___ Available records
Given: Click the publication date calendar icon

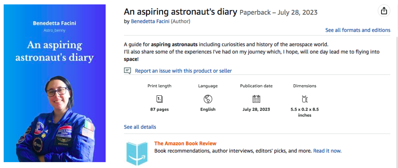Looking at the screenshot, I should tap(256, 99).
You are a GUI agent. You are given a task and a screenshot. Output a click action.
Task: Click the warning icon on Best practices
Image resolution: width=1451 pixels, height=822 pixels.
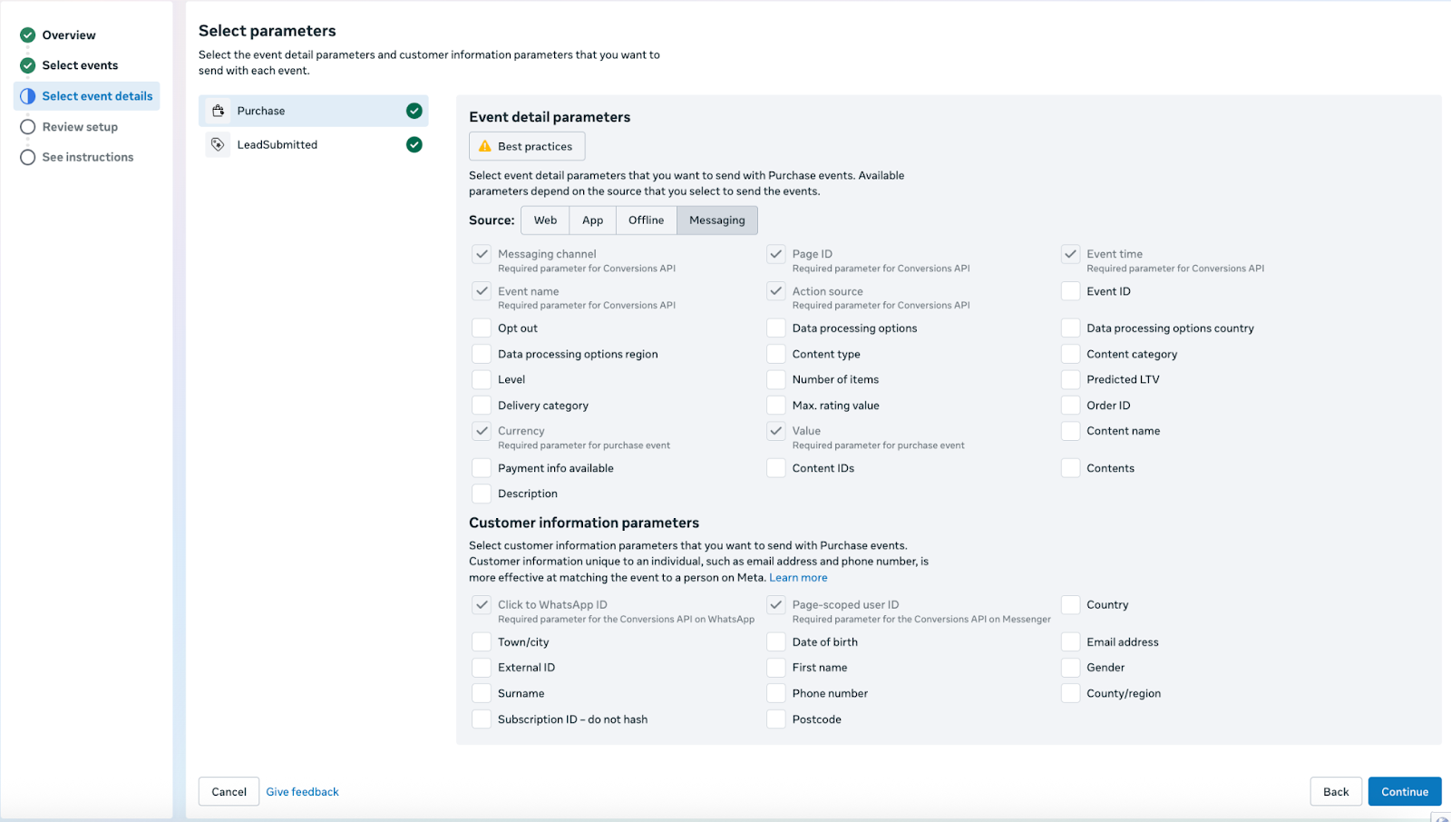coord(485,146)
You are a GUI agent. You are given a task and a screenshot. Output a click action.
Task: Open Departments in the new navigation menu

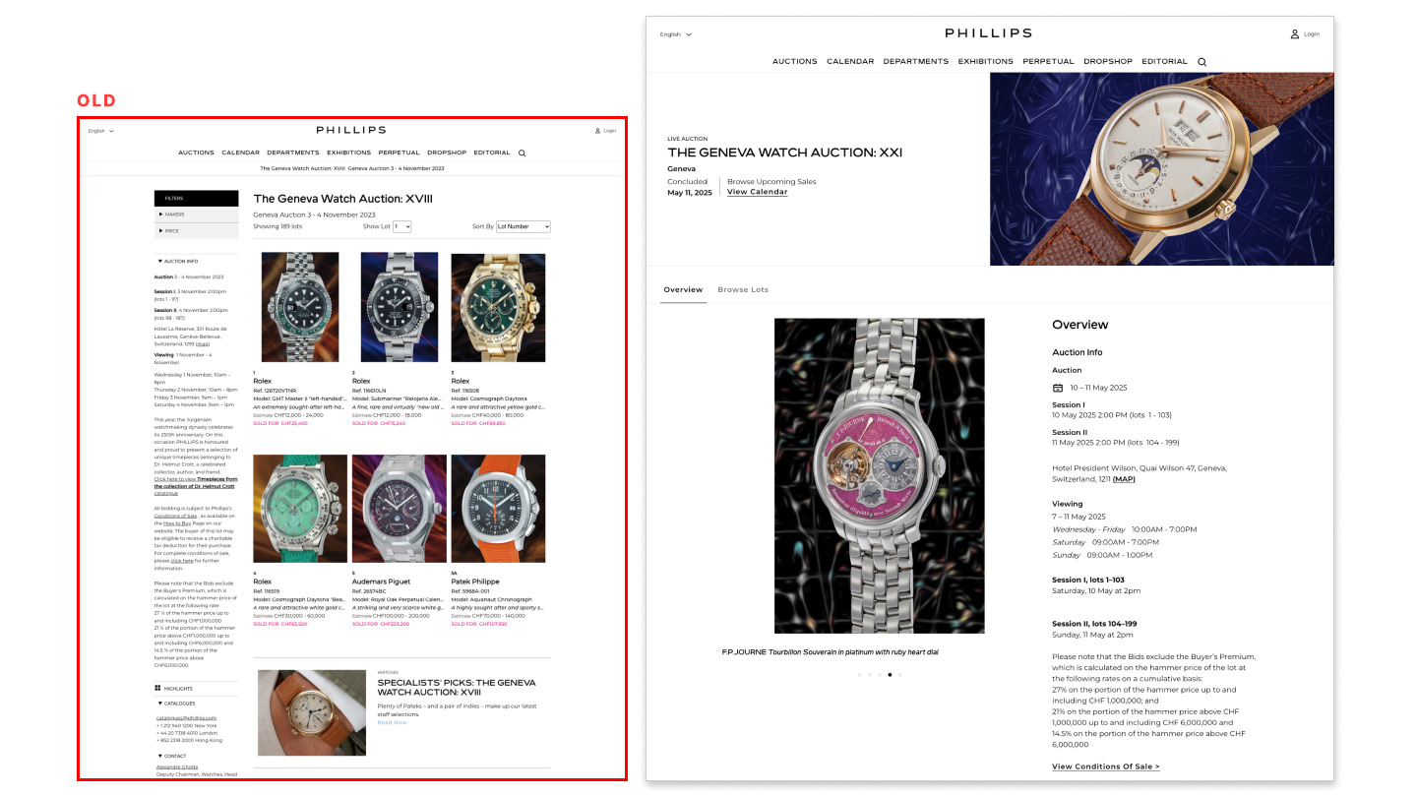coord(915,61)
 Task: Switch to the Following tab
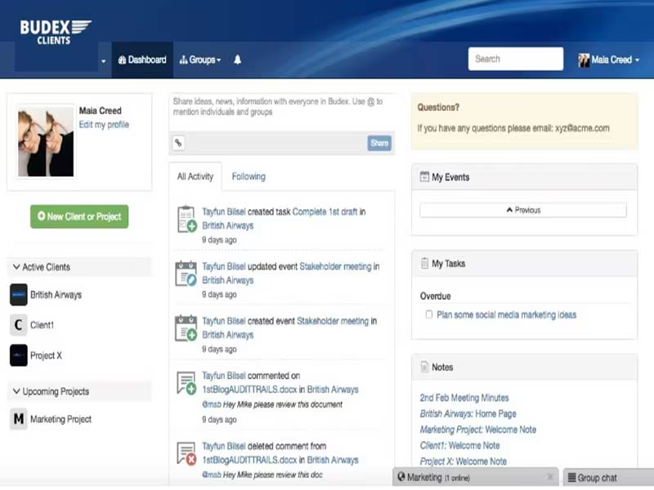(x=249, y=176)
______
Problem details: Repeat word for word the lines above, from the first entry through the line containing "Task: Click the", with both ends kept and the pictures dropped.

Output of the exercise:
Given: Click the publication date calendar icon

Looking at the screenshot, I should tap(256, 99).
You are a GUI agent. You are given a task and a screenshot. Output a click action.
Task: Click the warning icon on Best practices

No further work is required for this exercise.